Diverse solutions have been explored to improve the resolution of the FCNs based prediction. Early works [8, 15, 16] usually combined it with an extra region or superpixel based stream to fuse their respective advantages at the expense of high time cost. Then, some simple yet effective structures are constructed to combine the complementary cues of shallow and deep CNN features, which capture low-level spatial details and high-level semantic information respectively, such as skip connections [12], short connections [11], dense connections [17], adaptive aggregation [13]. Such multi-level feature fusion schemes also play an important role in semantic segmentation [18, 19], edge detection [20], skeleton detection [21, 22]. Nevertheless, the existing archaic fusions are still incompetent for saliency detection under complex real-world scenarios, especially when dealing with multiple salient objects with diverse scales. In addition, some time consuming post-processing skills are also applied for refinement, e.g., superpixel-based filter [23], fully connected conditional random field (CRF) [8, 11, 24]. However, to the best of our knowledge, there are no saliency detection networks explored considering both lightweight model and high accuracy.

Fig. 2.
figure 2

Visual comparison of saliency maps produced by DSS [11] (top row), our method without (middle row) and with reverse attention (bottom row) in different side-outputs, respectively. As can be seen clearly that the resolutions of the saliency maps are improved gradually from deep to shallow side-outputs, and our reverse attention based side-output residual learning performs much better than short connections [11].

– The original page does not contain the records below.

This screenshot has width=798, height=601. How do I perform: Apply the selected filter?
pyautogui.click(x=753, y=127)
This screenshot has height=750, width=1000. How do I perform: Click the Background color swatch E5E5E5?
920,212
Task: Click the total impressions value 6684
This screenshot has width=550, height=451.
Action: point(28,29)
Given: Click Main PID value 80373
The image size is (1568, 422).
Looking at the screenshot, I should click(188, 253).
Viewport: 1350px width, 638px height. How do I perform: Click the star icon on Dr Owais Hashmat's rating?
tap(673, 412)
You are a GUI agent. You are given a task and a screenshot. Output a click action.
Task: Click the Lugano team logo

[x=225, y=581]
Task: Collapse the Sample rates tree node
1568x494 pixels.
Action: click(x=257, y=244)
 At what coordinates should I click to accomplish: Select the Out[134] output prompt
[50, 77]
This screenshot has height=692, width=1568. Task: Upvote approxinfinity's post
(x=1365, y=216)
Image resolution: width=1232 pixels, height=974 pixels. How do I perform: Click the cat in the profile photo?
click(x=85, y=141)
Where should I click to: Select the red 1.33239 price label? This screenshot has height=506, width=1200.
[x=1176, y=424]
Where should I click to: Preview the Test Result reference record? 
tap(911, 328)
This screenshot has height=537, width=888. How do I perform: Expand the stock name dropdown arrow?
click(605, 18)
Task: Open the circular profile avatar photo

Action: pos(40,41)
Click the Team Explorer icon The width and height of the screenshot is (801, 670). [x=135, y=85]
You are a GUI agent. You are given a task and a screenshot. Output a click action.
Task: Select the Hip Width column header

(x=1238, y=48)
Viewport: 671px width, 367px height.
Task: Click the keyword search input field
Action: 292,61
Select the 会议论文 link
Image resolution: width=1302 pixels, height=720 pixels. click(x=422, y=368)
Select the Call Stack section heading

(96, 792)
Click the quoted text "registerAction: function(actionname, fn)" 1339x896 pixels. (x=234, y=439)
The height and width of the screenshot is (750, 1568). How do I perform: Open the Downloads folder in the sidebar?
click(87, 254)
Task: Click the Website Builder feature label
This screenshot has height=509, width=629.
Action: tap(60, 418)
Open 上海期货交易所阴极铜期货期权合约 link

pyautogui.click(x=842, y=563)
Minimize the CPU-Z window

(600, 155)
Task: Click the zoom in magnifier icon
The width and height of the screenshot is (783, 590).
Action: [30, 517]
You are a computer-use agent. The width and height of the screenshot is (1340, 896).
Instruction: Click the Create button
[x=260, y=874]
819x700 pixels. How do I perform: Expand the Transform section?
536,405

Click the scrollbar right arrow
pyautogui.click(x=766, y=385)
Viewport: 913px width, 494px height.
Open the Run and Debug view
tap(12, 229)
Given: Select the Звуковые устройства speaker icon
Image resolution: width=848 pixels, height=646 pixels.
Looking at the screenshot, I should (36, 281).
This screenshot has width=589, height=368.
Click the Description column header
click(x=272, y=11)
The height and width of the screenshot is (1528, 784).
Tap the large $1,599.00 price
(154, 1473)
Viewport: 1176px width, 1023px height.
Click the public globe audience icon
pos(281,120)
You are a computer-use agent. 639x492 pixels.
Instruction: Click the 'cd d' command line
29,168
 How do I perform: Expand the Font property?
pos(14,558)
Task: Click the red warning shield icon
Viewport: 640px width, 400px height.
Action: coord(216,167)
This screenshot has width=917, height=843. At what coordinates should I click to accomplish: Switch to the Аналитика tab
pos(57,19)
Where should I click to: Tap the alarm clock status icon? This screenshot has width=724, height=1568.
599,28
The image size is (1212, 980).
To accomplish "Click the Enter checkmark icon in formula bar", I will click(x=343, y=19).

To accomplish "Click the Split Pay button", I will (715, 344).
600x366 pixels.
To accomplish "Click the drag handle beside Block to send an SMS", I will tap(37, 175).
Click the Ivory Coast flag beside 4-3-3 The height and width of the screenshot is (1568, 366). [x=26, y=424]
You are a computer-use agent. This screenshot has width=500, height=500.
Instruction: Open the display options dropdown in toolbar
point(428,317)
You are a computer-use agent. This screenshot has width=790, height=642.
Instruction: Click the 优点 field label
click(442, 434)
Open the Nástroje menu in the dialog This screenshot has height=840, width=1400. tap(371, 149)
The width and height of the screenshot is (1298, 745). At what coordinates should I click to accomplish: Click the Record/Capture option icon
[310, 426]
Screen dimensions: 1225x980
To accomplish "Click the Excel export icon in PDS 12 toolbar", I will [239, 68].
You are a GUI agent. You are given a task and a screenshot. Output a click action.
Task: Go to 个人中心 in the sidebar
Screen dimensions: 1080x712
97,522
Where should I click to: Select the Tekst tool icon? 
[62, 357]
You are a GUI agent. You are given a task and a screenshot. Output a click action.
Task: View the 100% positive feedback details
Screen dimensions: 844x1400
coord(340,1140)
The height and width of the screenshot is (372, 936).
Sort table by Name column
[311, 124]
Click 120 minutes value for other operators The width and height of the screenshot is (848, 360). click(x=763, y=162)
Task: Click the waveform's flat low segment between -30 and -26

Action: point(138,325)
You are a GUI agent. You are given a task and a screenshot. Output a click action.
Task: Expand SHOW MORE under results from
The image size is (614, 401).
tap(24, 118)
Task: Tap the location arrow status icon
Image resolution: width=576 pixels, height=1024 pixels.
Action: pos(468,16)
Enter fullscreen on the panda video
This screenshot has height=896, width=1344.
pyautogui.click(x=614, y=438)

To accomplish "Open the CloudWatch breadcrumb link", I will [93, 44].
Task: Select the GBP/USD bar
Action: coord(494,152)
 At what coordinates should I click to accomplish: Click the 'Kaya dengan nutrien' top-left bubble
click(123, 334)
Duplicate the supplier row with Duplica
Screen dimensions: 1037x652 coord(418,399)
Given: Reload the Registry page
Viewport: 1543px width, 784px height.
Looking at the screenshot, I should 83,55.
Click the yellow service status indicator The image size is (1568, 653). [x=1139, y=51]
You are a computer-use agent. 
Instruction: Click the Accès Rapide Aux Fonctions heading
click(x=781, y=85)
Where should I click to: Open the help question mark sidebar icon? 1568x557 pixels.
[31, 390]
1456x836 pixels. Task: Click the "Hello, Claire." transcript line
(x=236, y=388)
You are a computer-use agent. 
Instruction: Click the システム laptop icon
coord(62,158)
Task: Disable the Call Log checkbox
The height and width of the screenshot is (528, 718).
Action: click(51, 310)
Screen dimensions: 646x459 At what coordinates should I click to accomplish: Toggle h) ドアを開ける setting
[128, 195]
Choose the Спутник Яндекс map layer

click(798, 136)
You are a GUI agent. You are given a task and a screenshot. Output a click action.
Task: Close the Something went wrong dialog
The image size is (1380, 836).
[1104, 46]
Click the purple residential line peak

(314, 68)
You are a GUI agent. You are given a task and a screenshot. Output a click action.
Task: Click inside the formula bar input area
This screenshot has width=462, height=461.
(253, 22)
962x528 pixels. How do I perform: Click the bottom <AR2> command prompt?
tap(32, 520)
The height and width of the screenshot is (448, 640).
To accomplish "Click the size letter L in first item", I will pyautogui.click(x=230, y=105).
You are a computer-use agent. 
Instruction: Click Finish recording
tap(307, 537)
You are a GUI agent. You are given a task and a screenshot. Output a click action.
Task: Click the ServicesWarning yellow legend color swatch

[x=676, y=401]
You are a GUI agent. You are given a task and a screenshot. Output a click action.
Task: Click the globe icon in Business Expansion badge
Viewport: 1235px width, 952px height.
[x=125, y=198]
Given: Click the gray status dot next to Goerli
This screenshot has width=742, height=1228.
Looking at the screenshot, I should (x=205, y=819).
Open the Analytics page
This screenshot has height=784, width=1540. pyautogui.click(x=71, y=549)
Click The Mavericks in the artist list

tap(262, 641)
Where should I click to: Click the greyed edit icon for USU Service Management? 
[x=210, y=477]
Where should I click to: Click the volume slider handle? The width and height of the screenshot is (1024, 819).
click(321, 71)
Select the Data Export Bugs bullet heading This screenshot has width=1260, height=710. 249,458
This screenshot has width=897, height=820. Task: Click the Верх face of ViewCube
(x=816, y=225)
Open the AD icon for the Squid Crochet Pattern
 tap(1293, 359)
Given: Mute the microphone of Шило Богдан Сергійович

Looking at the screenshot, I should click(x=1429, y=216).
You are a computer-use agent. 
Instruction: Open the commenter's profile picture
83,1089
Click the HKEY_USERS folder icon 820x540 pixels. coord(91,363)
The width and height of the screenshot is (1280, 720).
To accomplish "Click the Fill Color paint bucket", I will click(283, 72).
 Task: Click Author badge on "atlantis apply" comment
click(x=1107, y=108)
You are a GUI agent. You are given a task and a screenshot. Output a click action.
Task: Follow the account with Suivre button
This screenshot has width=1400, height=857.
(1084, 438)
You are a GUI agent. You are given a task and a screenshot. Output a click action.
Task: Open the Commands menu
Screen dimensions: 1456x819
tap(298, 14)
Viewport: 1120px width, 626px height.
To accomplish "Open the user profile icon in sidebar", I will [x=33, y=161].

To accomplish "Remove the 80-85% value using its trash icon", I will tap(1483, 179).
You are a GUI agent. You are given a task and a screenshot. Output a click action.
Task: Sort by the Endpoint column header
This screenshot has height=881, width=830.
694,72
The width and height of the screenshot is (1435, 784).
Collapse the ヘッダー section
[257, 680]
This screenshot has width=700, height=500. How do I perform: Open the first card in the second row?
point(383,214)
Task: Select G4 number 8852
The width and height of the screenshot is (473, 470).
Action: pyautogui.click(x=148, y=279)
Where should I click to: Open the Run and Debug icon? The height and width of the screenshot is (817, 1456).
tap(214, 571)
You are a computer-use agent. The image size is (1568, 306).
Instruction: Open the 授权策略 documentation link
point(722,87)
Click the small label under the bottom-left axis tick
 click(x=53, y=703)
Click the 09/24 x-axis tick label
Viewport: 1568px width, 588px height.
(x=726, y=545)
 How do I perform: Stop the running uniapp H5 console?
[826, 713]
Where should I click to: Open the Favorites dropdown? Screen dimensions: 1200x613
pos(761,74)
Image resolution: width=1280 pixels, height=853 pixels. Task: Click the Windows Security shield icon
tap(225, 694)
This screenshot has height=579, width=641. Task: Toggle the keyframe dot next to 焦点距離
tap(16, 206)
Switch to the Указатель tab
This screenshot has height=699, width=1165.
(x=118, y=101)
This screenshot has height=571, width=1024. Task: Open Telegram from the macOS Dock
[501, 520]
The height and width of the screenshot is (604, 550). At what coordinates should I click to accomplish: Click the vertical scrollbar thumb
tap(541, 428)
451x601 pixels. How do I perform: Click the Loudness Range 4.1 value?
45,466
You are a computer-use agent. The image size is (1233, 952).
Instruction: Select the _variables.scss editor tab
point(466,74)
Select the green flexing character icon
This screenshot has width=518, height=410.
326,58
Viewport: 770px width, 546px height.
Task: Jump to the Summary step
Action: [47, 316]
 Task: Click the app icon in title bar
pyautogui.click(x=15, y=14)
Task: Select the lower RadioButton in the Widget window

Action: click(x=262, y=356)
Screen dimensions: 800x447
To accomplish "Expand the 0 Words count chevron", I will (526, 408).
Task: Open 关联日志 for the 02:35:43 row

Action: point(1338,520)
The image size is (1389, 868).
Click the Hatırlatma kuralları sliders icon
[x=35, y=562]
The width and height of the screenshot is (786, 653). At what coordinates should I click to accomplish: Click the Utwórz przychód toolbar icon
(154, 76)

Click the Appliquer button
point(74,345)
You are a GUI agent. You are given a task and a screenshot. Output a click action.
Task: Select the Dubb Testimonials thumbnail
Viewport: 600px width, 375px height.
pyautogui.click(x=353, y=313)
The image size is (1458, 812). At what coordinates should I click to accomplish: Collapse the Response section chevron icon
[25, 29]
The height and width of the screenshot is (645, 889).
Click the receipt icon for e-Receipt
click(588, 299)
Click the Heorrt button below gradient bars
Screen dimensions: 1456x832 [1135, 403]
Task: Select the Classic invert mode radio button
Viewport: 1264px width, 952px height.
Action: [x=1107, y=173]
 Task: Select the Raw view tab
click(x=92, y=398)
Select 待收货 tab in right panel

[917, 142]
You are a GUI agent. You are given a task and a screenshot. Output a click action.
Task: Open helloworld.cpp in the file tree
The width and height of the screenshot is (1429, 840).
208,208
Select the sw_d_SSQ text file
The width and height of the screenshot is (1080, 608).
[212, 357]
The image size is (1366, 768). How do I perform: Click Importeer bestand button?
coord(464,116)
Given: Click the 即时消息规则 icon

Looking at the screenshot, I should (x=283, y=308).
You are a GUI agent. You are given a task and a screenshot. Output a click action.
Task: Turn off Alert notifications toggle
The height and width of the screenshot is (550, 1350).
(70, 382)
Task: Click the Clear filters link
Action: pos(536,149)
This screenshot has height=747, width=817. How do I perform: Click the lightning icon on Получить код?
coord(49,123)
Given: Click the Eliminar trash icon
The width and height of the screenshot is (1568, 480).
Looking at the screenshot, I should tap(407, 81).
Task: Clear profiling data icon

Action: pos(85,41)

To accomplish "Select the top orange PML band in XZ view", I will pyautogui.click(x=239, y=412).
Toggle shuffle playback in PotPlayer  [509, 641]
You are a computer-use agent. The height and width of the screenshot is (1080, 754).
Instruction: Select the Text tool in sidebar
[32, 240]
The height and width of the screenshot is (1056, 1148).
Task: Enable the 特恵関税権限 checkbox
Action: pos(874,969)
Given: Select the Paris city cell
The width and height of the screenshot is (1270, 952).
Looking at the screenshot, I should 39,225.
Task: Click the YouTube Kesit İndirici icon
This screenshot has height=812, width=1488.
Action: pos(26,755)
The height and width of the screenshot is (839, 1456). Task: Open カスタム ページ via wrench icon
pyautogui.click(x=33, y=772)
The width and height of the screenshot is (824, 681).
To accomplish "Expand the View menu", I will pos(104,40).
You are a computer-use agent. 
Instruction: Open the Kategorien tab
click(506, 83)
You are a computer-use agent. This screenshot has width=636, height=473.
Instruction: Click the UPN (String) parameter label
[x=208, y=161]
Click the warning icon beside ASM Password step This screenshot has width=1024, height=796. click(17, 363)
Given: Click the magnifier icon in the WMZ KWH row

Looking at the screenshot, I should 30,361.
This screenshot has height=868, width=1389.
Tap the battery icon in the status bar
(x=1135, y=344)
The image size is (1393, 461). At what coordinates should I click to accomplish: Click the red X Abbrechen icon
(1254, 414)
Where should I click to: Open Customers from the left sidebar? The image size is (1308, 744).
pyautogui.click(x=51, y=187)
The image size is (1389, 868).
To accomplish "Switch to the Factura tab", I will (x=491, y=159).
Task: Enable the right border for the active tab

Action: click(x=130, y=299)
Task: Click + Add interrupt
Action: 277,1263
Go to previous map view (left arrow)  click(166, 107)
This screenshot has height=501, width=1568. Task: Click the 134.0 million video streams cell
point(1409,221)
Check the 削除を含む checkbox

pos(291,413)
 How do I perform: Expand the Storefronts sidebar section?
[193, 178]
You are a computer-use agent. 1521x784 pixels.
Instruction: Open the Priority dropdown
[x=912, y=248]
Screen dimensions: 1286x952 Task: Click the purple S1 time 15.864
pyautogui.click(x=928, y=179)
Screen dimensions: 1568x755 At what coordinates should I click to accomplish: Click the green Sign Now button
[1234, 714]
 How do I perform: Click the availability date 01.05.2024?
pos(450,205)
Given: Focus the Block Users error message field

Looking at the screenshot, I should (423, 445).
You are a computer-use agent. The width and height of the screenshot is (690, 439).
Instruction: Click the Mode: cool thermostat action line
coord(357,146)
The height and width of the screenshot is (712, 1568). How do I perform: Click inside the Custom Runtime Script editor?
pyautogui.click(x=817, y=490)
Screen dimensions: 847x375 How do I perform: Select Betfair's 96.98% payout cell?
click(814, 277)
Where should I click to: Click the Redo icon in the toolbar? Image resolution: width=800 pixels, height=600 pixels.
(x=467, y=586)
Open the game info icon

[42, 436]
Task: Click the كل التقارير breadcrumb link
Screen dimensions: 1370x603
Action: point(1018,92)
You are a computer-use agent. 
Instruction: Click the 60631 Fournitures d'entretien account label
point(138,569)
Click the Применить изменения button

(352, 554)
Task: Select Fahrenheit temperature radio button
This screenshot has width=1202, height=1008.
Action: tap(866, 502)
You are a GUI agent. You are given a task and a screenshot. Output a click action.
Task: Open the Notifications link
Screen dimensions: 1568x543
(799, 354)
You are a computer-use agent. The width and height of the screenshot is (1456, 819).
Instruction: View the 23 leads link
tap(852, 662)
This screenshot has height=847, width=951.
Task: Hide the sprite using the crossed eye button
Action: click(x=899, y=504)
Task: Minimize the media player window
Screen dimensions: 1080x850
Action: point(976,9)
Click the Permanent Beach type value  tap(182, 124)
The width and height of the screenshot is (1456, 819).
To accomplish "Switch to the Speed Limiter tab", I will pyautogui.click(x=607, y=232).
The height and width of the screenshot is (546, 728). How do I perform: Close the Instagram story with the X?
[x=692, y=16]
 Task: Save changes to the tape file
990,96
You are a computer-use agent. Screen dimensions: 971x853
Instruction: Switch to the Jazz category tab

To this end, we present an accurate yet compact deep salient object detection network which achieved comparable performance with state-of-the-art methods, thus enables for real-time applications. In generally, more convolutional channels with large kernel size leads to better performance in salient object detection due to the large receptive field and model capacity to capture more semantic information, e.g., there are 512 channels with kernel size \(7\times 7\) in the last side-output of DSS [11]. In a different way, we introduce residual learning [25] into the architecture of HED [5], and regard salient object detection as a super-resolution reconstruction problem [26]. Given the low resolution prediction of FCNs, side-output residual features are learned to refine it step by step. Note that it can be achieved only using convolution with 64 channels and kernel size \(3\times 3\) in each side-output, whose parameters are significant fewer than DSS.

Similar residual learning was also utilized in skeleton detection [21] and image super-resolution [27]. However, the performance is not satisfactory enough if we directly apply it for salient object detection due to its challenging. Since most of the existing deep saliency models are fine-tuned from image classification network, the fine-tuned network will unconsciously focus on the regions with high response values during residual learning as can be seen in Fig. 5, thus struggling to capture the residual details, e.g., object boundaries and other undetected object parts. To solve it, we propose reverse attention to guide side-output residual learning in a top-down manner. Specifically, prediction of deep layer is upsampled then reversed to weight its neighbor shallow side-output feature, which quickly guides the network to focus on the undetected regions for residual capture, thus leads to better performance as seen in Fig. 2.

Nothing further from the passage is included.